I've been up for an hour. I think I've earned going back to bed.

Sunday, September 11, 2005

Existentialism on Prom Night

Quite a lot has transpired on since my last post. I hardly know where to begin. Here's my best attempt:

The S: I whole heartedly agree with the comment on my previous post pondering how much someone who acted like that could really care. At the core, he is not a terribly good person. He has almost no morals, and subscribes to the most intense sense of Horatio Alger individualism. He's a firm believer in emotional natural selection--those who love him are weak and deserve to perish for the good of the species. I knew all of this about him before, but the worst parts of him appealed to me the most. Typical girl thing--love the rotten ones, and love to bitch about them. Or perhaps it was that his comfort with depravity liberated me from my own better half.

The sweet boy: This boy deserves his anonymity. For the last 8 weeks, we've been seeing each other, though obviously not exclusively. From the beginning I knew he was leaving at the end of the summer, but after the S disaster, I couldn't help but start to like him. I'm not going to say too much about this one, but I'm missing him to death.

Boy Blue: In all the times we've hooked up, he's never once stayed the night, or even fained interest in staying once the condom was off. Then last week, he stays the whole night and is uncharacteristically attentive. What the fuck?

Newest Boy: He's a nice kid, if a little goofy. I don't think I can date a vegan though...wings as a post coital snack would probably be frowned upon.
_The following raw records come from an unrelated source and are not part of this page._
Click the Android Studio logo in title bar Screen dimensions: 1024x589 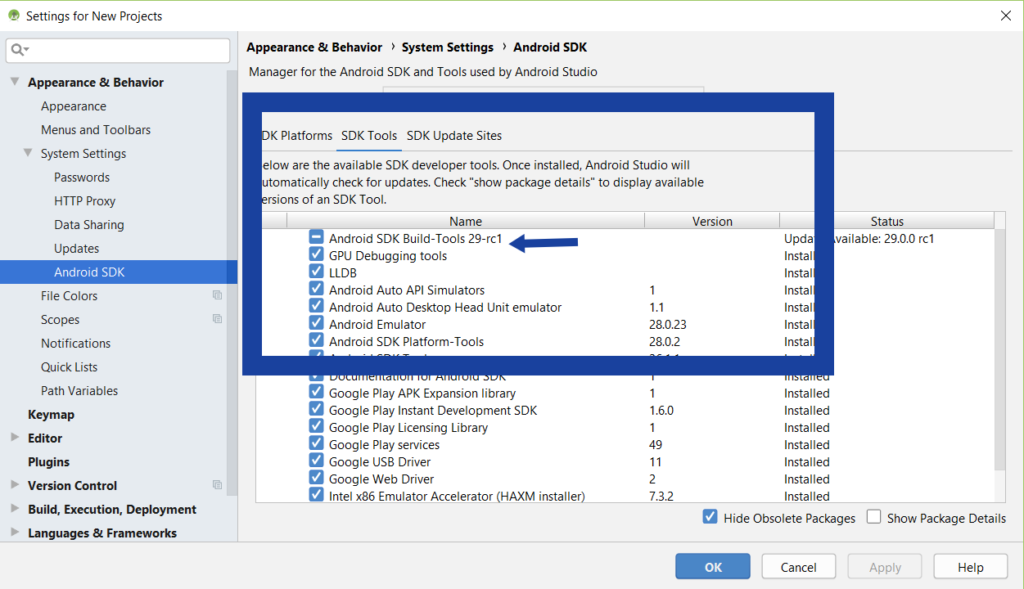click(x=12, y=15)
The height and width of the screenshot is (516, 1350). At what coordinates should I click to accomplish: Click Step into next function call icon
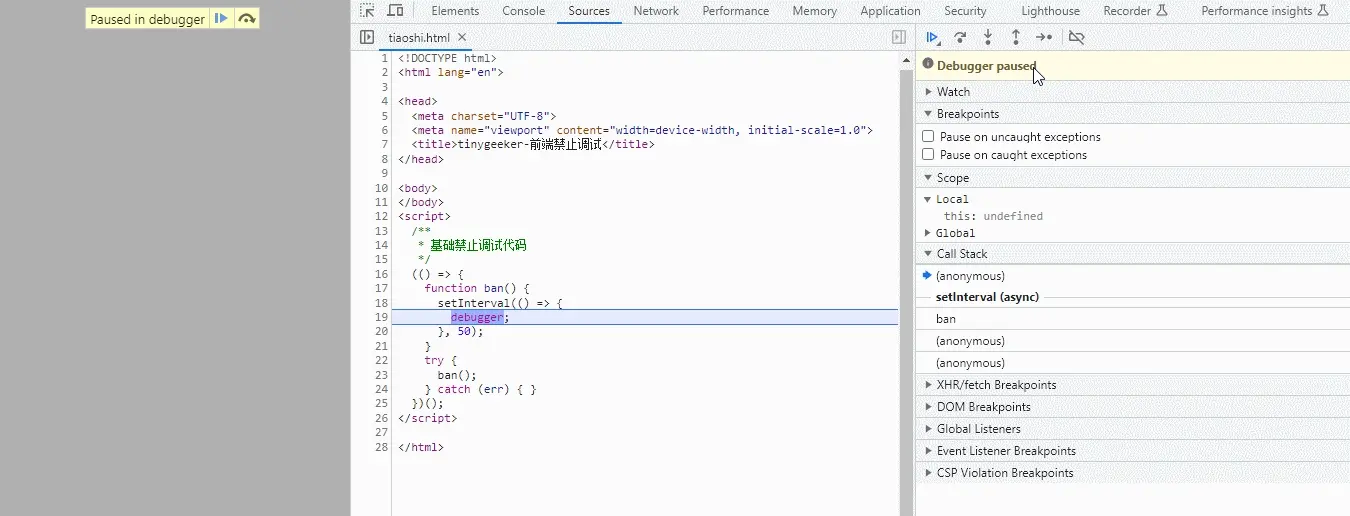point(988,38)
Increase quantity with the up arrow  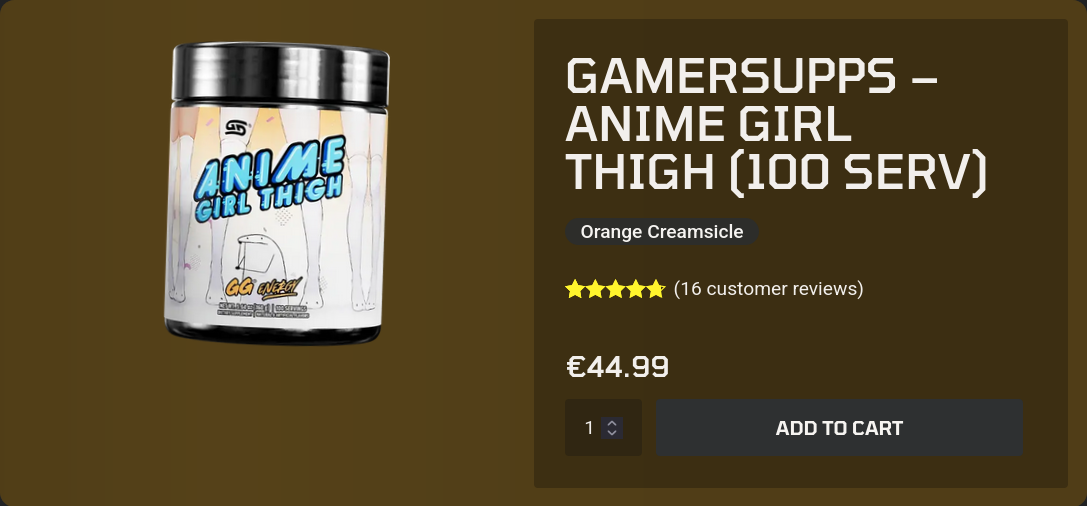pyautogui.click(x=612, y=423)
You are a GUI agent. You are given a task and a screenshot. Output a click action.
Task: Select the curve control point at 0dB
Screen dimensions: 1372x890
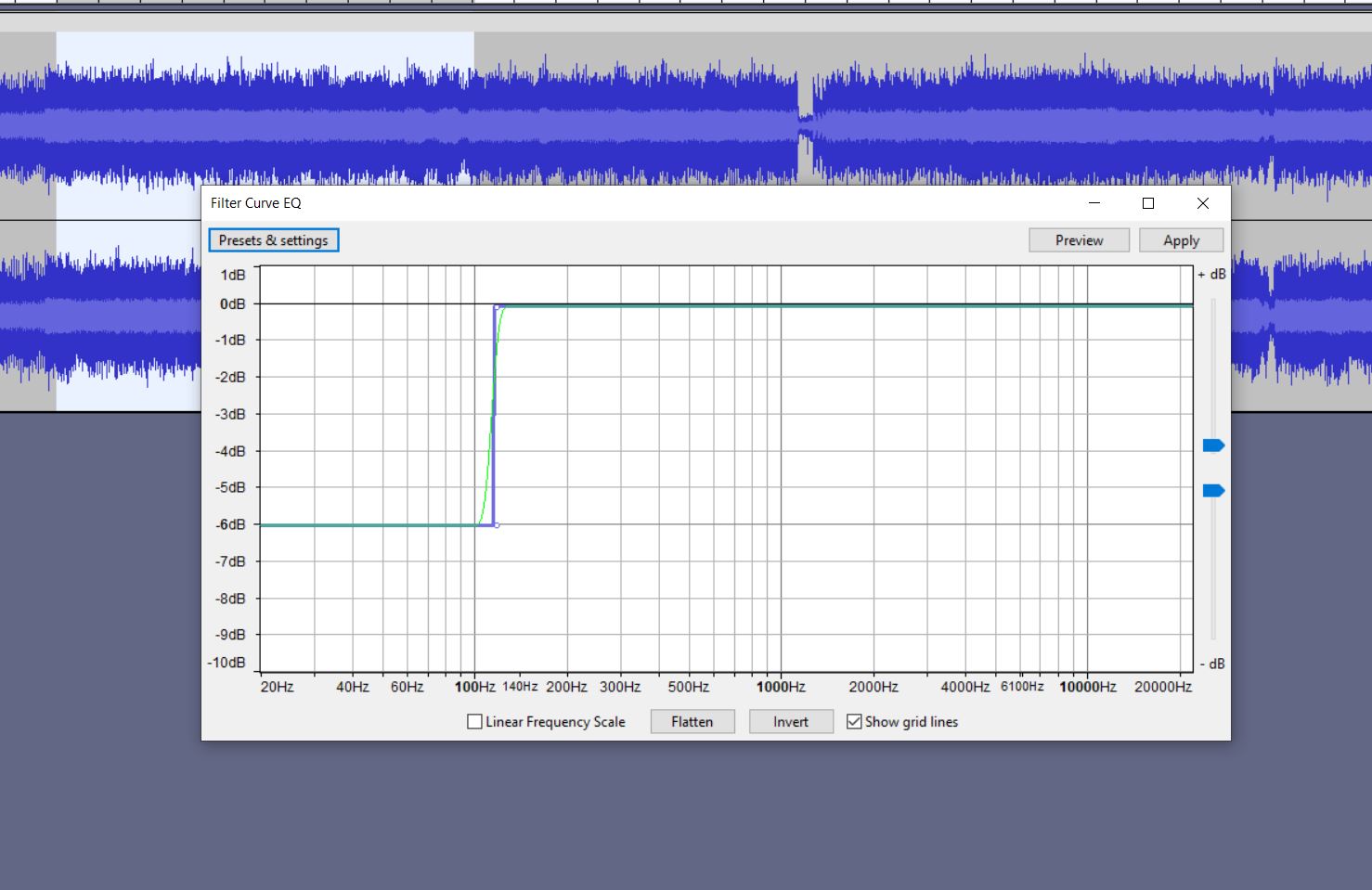pos(498,306)
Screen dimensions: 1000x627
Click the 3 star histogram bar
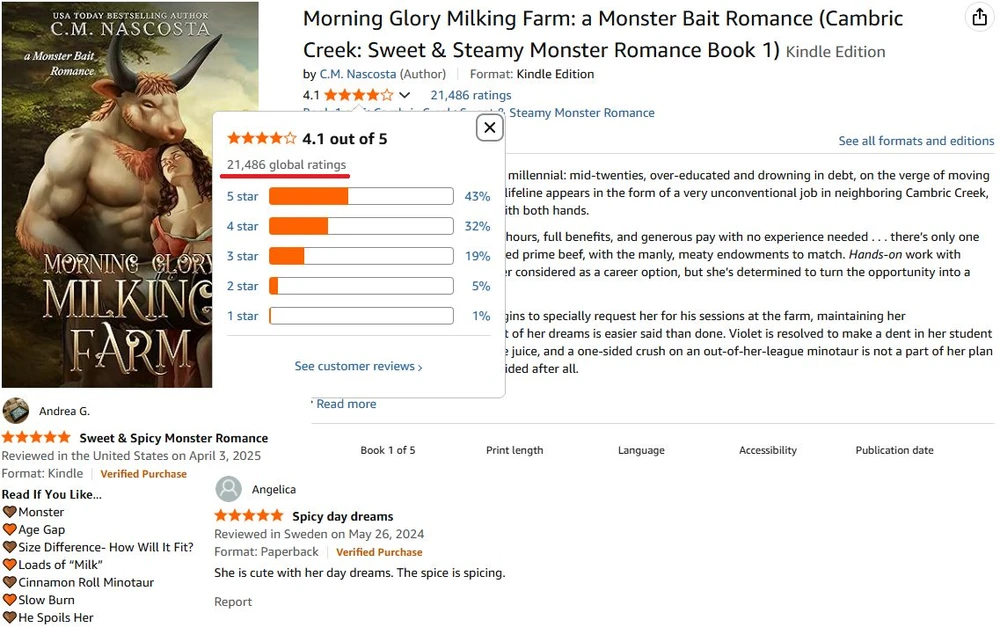(x=361, y=256)
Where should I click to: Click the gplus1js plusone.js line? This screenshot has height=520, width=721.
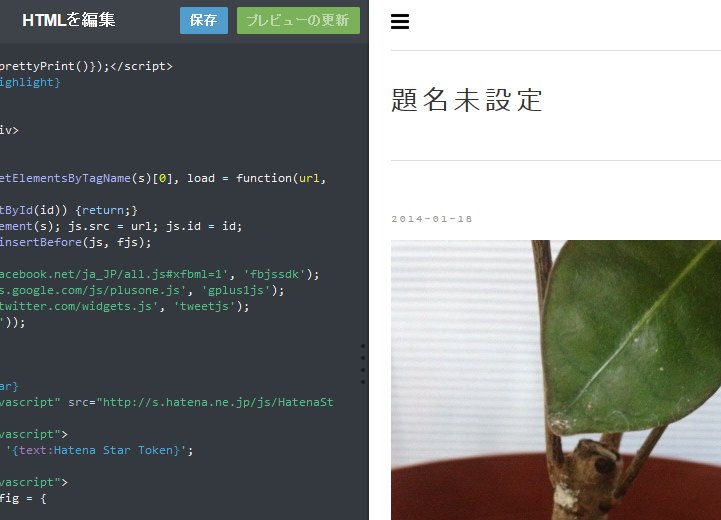point(142,291)
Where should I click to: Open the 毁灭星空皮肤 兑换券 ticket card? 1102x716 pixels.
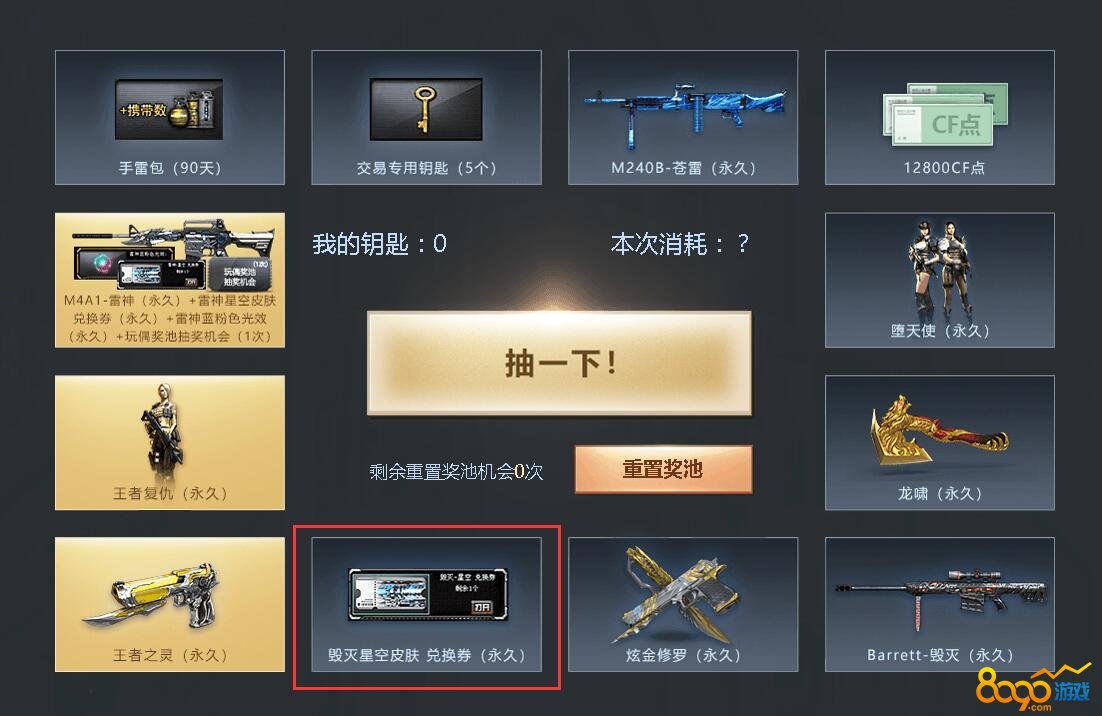coord(427,604)
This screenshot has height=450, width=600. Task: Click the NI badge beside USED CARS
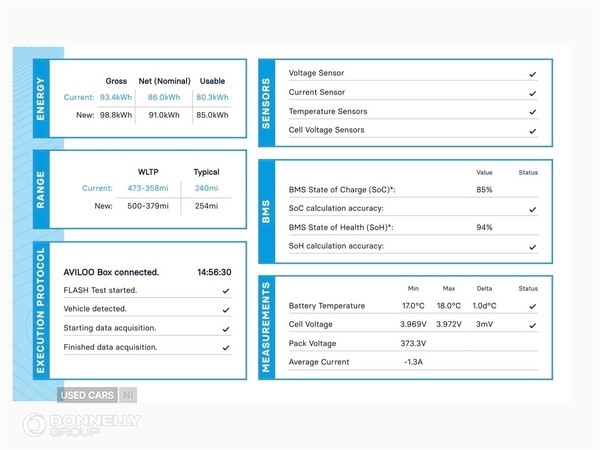128,395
In other random boy related news, I have a stalker. I gave my email address to this guy like three months ago, we exchanged a few emails and he seemed fine so I gave him my number. We chatted once, and he was entirely too dom for my tastes, so I stopped returning his calls. Then he started calling me from other phone numbers, and being very pushy ("Who are you with? Are you going to fuck him?"). So I stopped answering my phone unless I knew the number. It seemed like he got the hint, but oh no, he's popped up again. This kid just won't give it up.

The other day, I got the strangest message:
Boy: "Want to hang out?"
Hussy: "Who is this?"
Boy: "This is Mat's friend. He recommended you."
Hussy: "?!?!?"
Boy: "So...you want to hang out?"

I'M NOT AN ESCORT!

And that's pretty much it, for the moment. Though with some spaces recently opening up, I am interviewing new boys. Current favorite is a very well defined Eygptian boy. Delicious.